PAG-IX   Plant & Animal Genome IX Conference

Town & Country Hotel, San Diego, CA, January 13-17, 2001.


Poster: Forest Trees
P5i_03.html

DEVELOPMENT OF CAPS MARKERS IN Chamaecyparis obtusa BASED ON ESTs FROM Cryptomeria japonica

ASAKO MATSUMOTO, Tokuko Ihara-Ujino, Hiroyoshi Iwata, Kensuke Yoshimura, Naoki Tani, Yoshihiko Tsumura, Kazutoshi Nagasaka,

Forestry and Forest Products Research Institute, 1 Matsunosato, Kukizaki, Ibaraki 305-8687 Japan

Sugi (Cryptomeria japonica) is one of the most important conifers in Japanese forestry. We have obtained nearly four thousand partial sequences of ESTs (expressed sequence tags) from sugi(Cryptomeria japonica) cDNA library and the Genome Database is now available.
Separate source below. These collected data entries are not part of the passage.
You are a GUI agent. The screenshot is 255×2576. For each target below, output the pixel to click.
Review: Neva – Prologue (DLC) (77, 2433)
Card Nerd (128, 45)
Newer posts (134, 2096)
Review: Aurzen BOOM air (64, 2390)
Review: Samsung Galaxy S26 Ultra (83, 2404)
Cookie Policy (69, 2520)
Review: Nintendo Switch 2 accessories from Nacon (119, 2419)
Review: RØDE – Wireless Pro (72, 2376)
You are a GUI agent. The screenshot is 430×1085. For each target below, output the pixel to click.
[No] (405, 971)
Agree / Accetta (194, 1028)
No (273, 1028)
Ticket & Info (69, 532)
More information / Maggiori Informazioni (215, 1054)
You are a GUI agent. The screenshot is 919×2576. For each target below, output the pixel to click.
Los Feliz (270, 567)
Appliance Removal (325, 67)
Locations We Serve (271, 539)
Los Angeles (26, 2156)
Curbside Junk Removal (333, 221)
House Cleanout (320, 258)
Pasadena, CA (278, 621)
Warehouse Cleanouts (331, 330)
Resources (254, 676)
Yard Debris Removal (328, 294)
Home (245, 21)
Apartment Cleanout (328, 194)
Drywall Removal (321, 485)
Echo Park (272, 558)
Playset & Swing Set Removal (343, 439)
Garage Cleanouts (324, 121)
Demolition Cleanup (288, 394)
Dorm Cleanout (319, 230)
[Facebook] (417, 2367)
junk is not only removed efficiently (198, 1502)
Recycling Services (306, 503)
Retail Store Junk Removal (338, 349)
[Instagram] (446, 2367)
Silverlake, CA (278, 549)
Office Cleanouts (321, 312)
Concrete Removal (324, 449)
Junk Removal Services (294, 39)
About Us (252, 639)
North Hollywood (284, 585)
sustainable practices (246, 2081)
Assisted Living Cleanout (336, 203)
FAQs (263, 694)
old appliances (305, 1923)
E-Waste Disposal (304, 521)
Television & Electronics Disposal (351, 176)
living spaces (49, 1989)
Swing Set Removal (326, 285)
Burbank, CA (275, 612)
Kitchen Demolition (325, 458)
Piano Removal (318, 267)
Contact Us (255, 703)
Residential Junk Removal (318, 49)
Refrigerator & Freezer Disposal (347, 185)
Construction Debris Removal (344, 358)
A large number of useful STS markers (474 STSs) for sugi genome mapping and population study have been developed using those information until now. In this study, we applied sugi STS primers to hinoki (Chamaecyparis obtusa ) which is closely related conifer to sugi. In the result of PCR amplification, 122 out of 474 STS primers gave single fragments in hinoki genome. Those fragments were simultaneously sequenced and confirmed the homologies to original sequences of cDNA clones. To develop CAPS (cleaved amplified polymorphic sequences) markers, 16 hinoki plus trees including the parents of mapping population were amplified and digested with 28 restriction enzymes. Polymorphisms of STS fragments were detected and eventually 51 CAPS markers were successfully developed. Segregation pattern was also verified using mapping population. The result indicated that approximately 26% of STS markers derived from sugi ESTs can be utilized as hinoki STS markers and almost half of markers were polymorphic. We will construct a hinoki linkage map using these CAPS markers as well as other marker systems in future work.